Convert the part of the records that opens with the line containing "You are a computer-use" and runs through the end of the records into a Markdown table with the columns Row and Line, one numbered row per line and no blank lines. Leave the pictures out of the answer.
## start
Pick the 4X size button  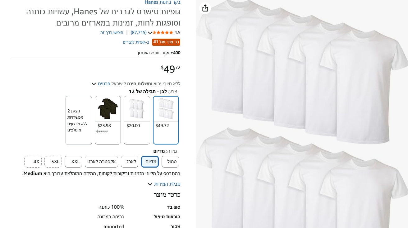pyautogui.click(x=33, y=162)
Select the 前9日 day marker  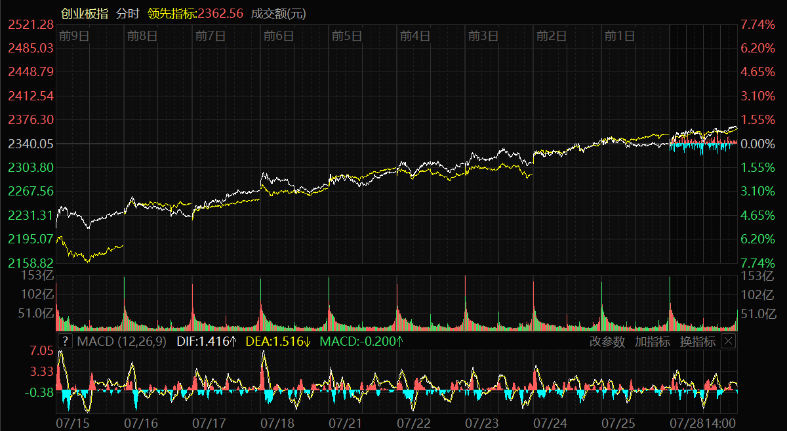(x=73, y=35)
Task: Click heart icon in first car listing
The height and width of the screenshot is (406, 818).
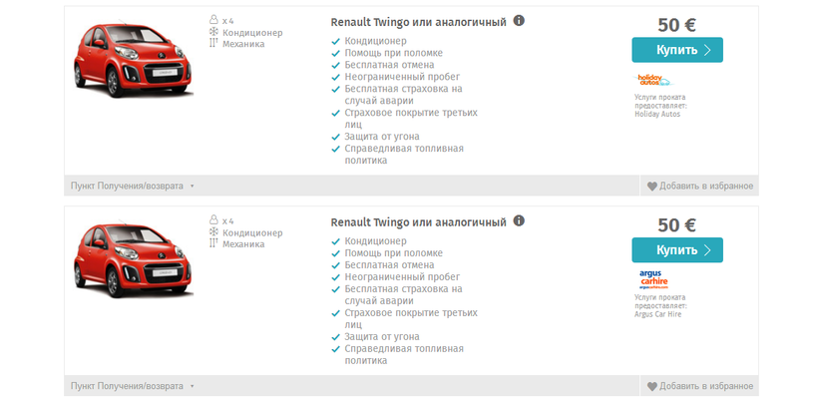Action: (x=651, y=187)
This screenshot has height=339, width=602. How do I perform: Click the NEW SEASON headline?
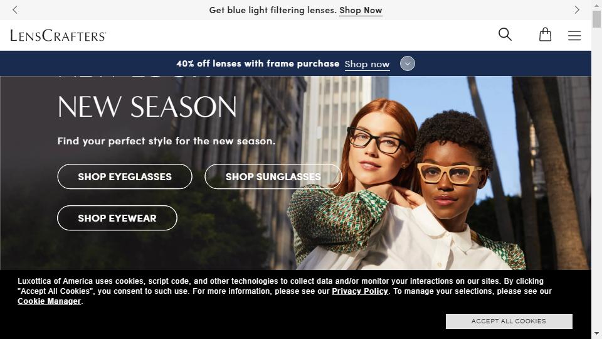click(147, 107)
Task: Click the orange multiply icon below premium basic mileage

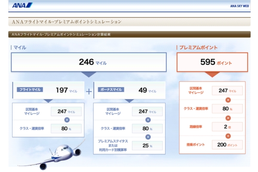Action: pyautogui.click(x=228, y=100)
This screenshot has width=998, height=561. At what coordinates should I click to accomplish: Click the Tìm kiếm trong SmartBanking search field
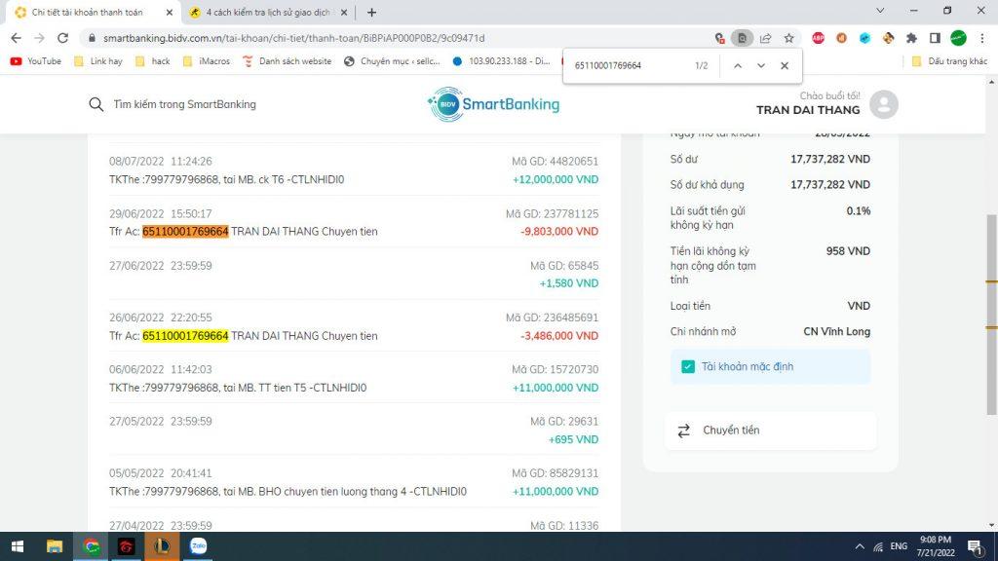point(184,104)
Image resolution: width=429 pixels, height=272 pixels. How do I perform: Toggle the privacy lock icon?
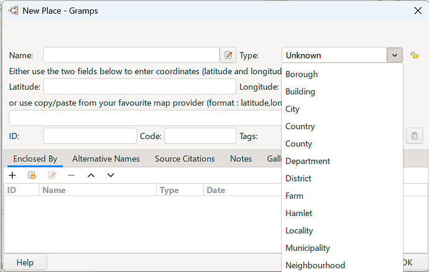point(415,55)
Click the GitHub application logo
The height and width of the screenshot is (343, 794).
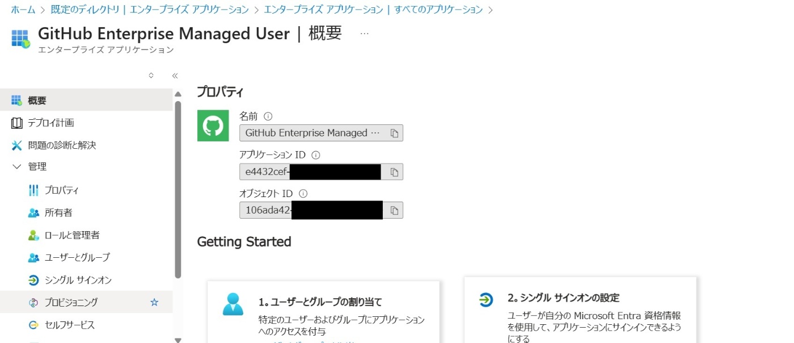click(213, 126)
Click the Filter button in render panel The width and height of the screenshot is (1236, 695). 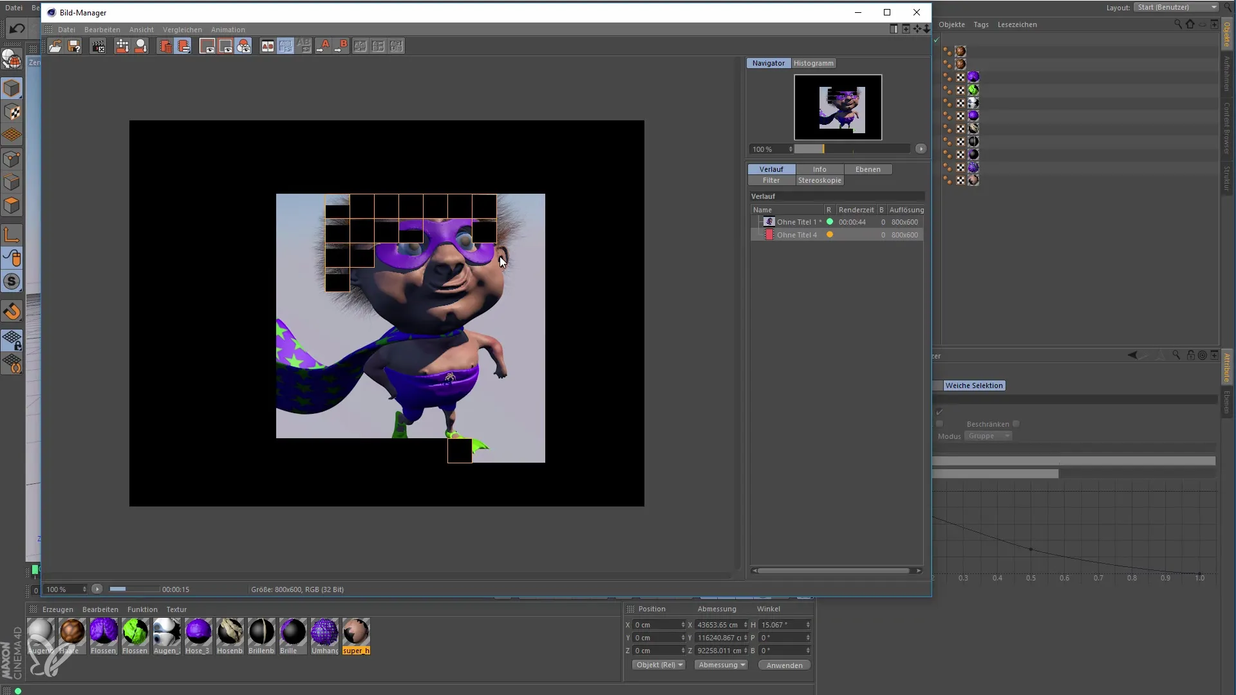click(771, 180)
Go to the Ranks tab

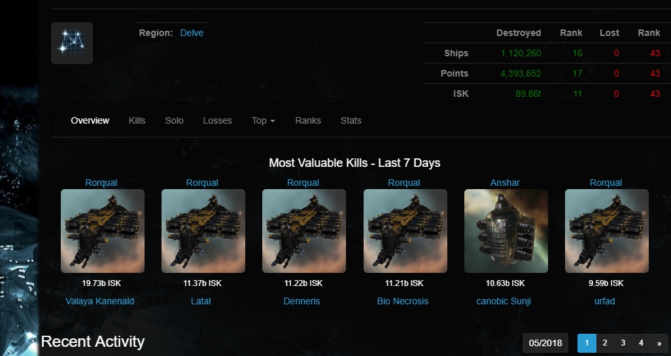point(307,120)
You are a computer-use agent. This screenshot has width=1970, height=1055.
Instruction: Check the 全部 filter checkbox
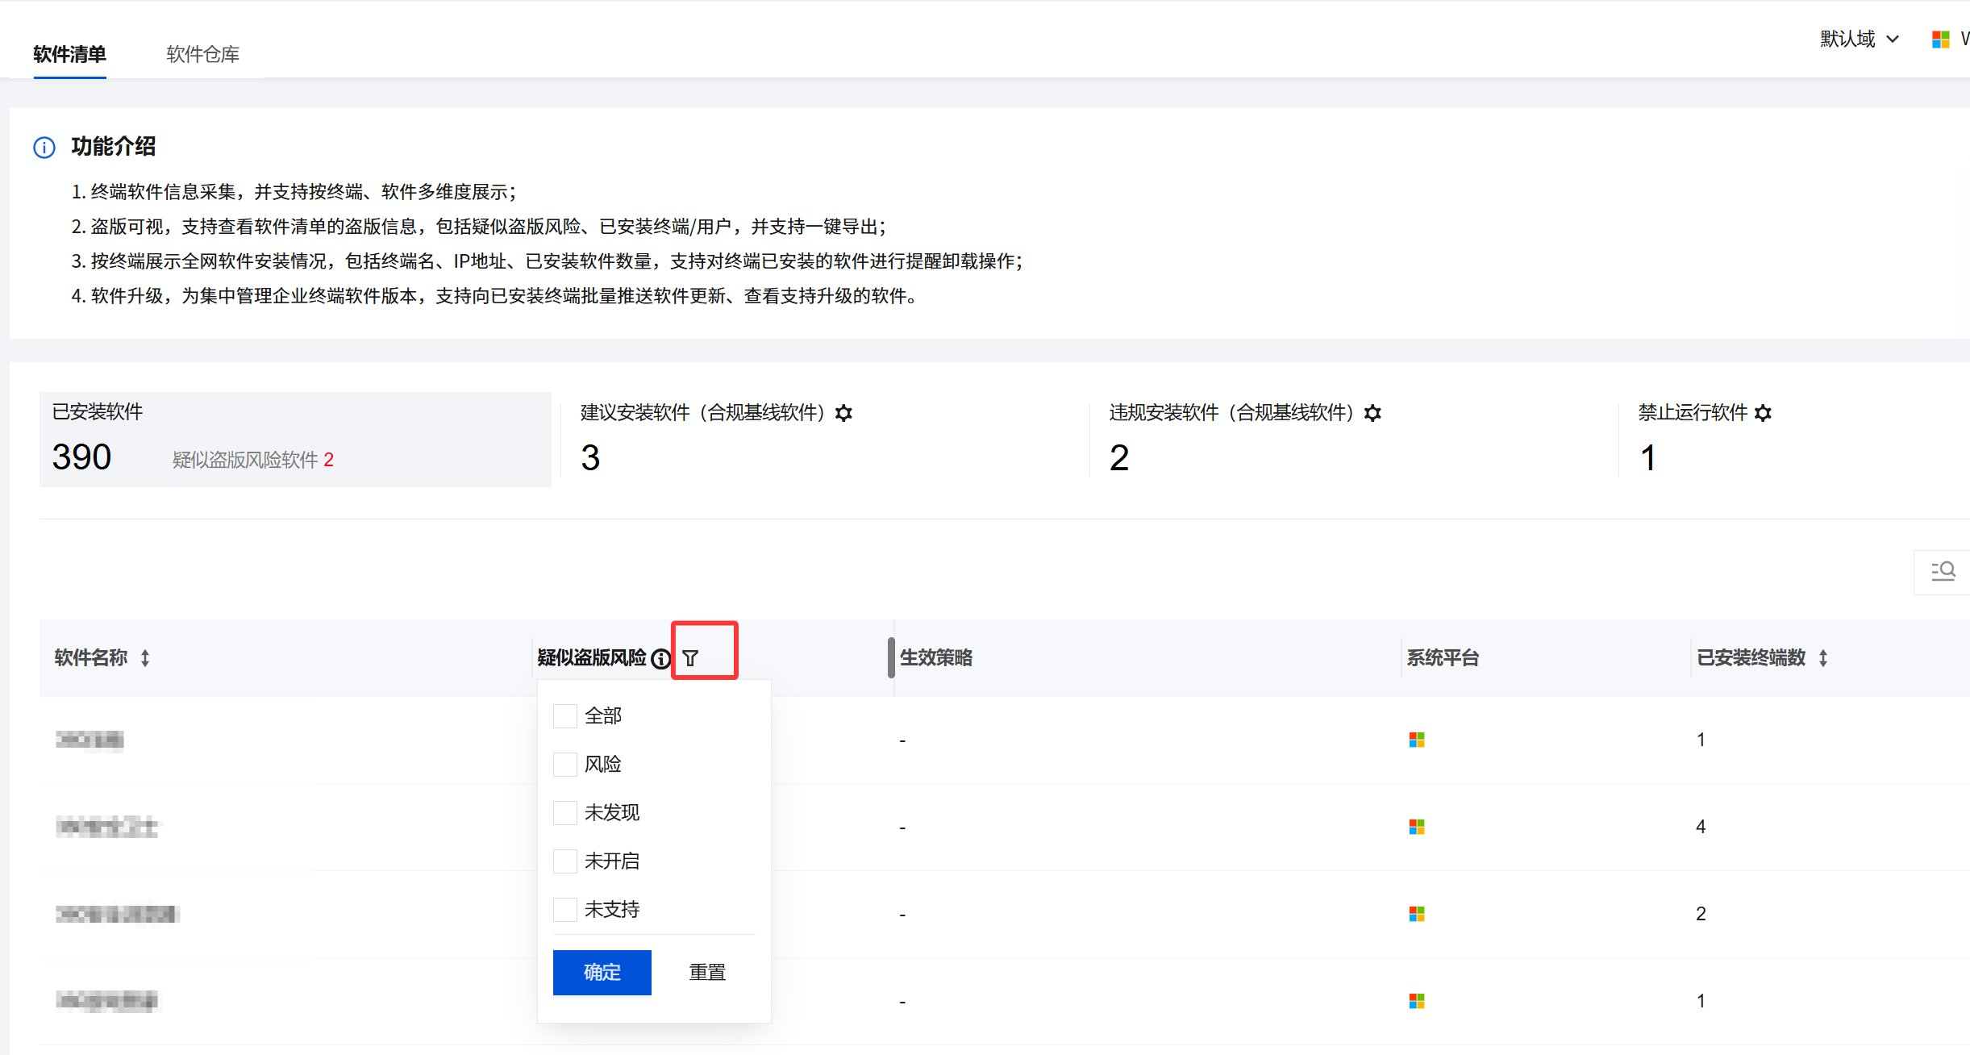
## end
THE RESPONSE
| Row | Line |
|---|---|
| 1 | You are a computer-use agent. This screenshot has width=1970, height=1055. |
| 2 | Instruction: Check the 全部 filter checkbox |